What are the Indications for Blood Transfusions?
Blood transfusions are indicated for the management of anaemia, coagulation problems, and rarely for platelet problems and low protein levels. The decision to conduct blood transfusion is based on the dog's history, presenting signs, laboratory test results and underlying cause of the problem. There is no specific transfusion trigger point indicating when to conduct blood transfusion with respect to the dog's falling blood volume or increasing clotting time (i.e. time for blood to clot), although in many cases the aim is to keep the Pack Cell Volume above 20%.

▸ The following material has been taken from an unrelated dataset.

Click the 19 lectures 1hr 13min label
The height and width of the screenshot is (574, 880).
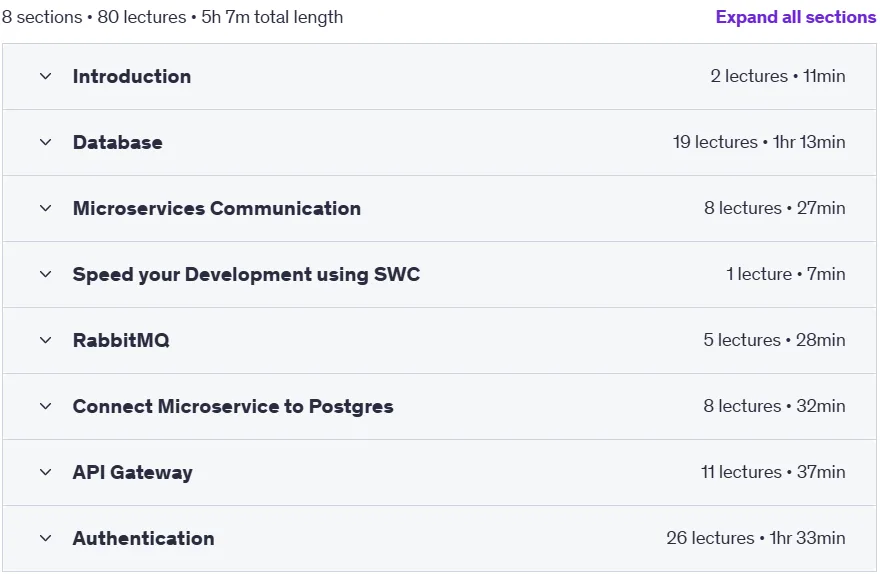[759, 142]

Blood transfusions can be given as a fresh whole blood sample, or a full blood sample that has been refrigerated up to five weeks, or can be given as a component of blood (i.e. only the red blood cell component or only the plasma component). Each of these has different purposes, for example fresh blood will replace the red blood cells, clotting factors and platelets, whilst stored plasma will only replace clotting factors and proteins.
What is Blood Typing?
Both the blood donor and recipient must be blood typed so as to ensure efficient and safe blood transfusions. A cross match should also be performed if the recipient has received a blood transfusion previously.

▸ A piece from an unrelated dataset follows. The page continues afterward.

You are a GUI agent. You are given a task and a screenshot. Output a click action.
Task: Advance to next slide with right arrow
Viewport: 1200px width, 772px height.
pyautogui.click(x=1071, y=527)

Blood types are genetic markers on the surface of red blood cells. Dogs that have never received a blood transfusion do not have antibodies that will cause a reaction to a first transfusion. Sensitisation to the particular blood type will occur when a dog has previously received blood from a potentially incompatible donor. Therefore, a severe reaction may occur in the subsequent blood transfusion if this dog is again transfused with the same 'donor blood type'. Such sensitisation can be prevented if blood typing is conducted prior to the initial transfusion so that only compatible blood types are given to the recipient.
What is Blood Cross Matching?
A blood cross match detects the compatibility between an anaemic recipient and potential donor, and is tested in any dog that has received a previous transfusion. It is conducted with anticoagulated blood from both the recipient and potential donor and checks for the presence or absence of antibodies in their blood without determining the blood type.
How are Transfusions Administered?
Standardly blood transfusions are administering intravenously with the rate of transfusion being governed by the recipient's cardiovascular system status, and degree of dehydration and anaemia. Blood transfusion is slow initially so as to observe any transfusion reaction. It is then increased so that the transfusion can be completed over about four hours. The response to the transfusion is monitored by checking the Pack Cell Volume reading and protein level of the blood before, during and 24 hours after the transfusion.
What Reactions Might Occur in Blood Transfusions?
Although blood transfusions are normally a safe and effective form of therapy, there are some risks involved and adverse reactions may occur during or shortly after the transfusions. Most of the reactions can be avoided by selecting healthy donors and performing blood typing and cross matching before transfusions.
The most common signs of blood transfusion reactions are fever, vomiting and haemolysis (breaking down of red blood cells). Haemolytic reactions can be fatal whereas fever and vomiting are usually self-limiting. Most reactions can be overcome by reducing the transfusion and administering anti-histamines and cortisols.